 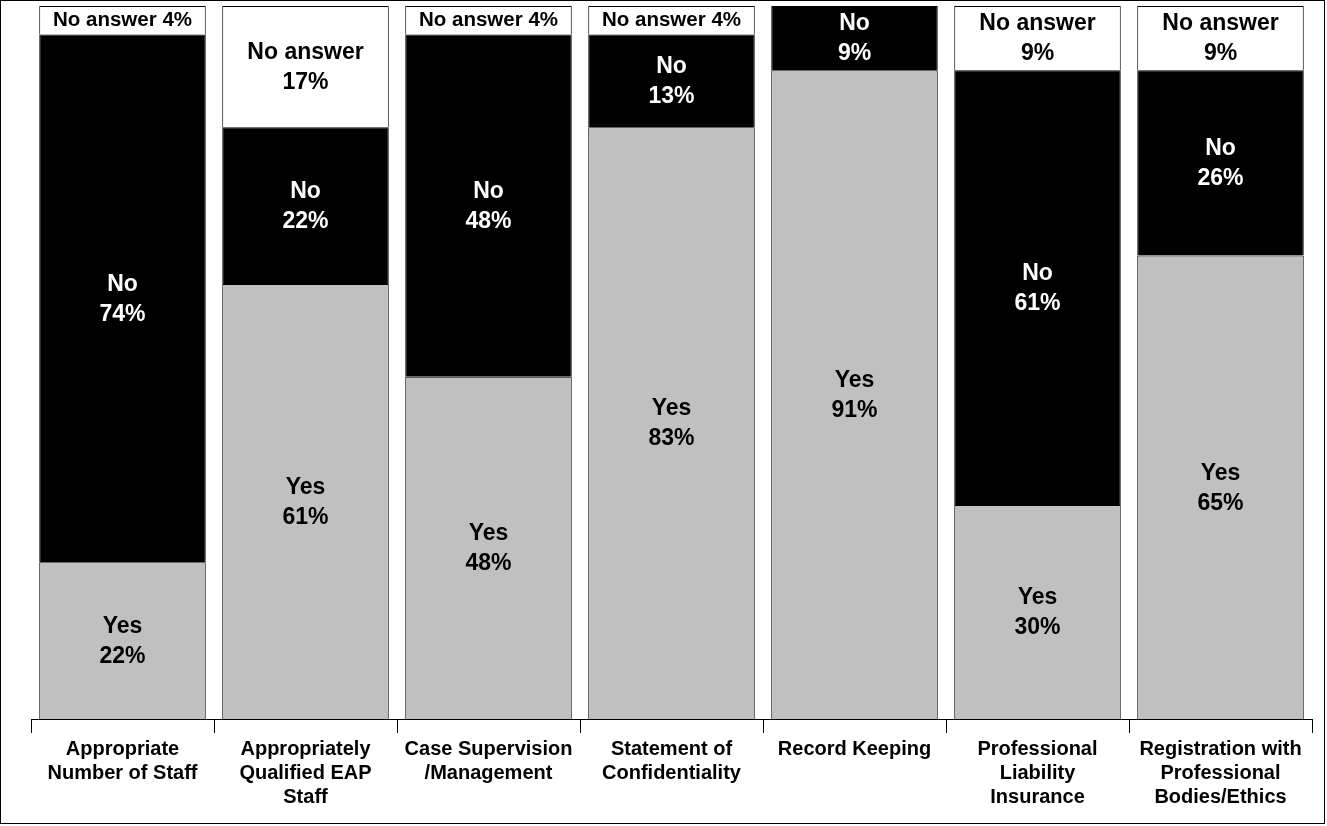 What do you see at coordinates (122, 312) in the screenshot?
I see `data-label: 74%` at bounding box center [122, 312].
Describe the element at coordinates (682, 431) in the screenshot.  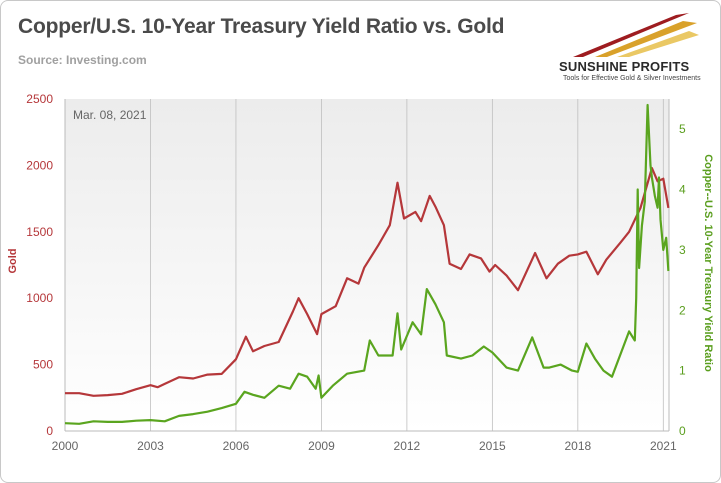
I see `right-tick-label: 0` at that location.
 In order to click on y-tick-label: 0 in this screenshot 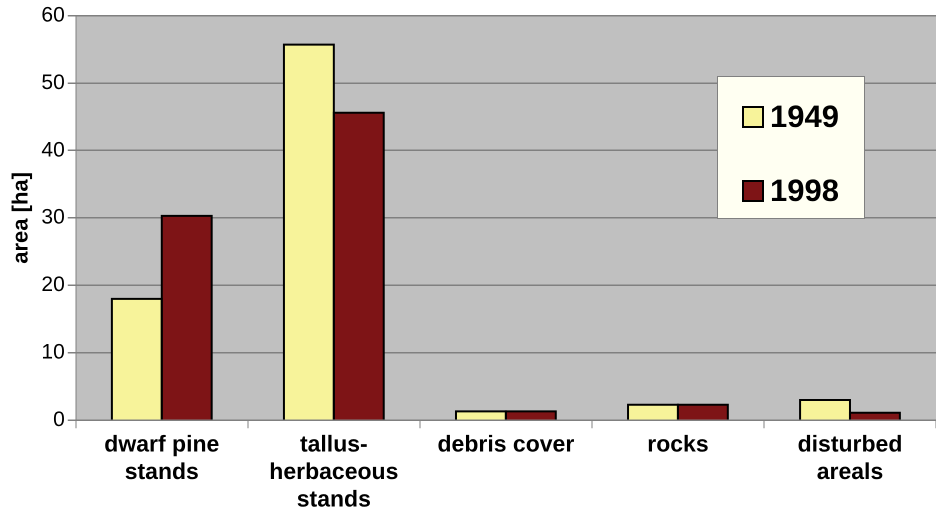, I will do `click(59, 420)`.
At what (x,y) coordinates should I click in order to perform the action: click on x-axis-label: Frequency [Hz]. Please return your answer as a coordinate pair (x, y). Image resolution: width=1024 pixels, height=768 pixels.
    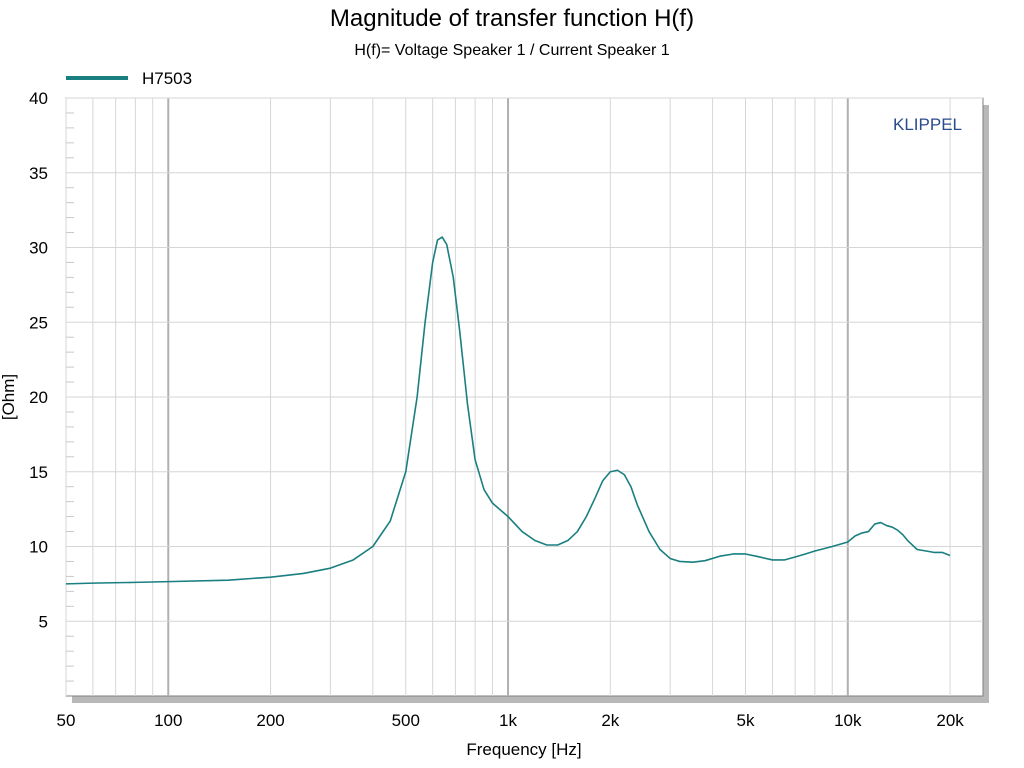
    Looking at the image, I should click on (524, 750).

□ □ □ □ □

▸ What the task requires
Can you pull out every line above that contains the word "should"? Case counts.

▸ Solution
At what (x,y) coordinates should I click in order to perform the action: click on x-axis-label: Frequency [Hz]. Please return your answer as a coordinate pair (x, y). Image resolution: width=1024 pixels, height=768 pixels.
    Looking at the image, I should click on (524, 750).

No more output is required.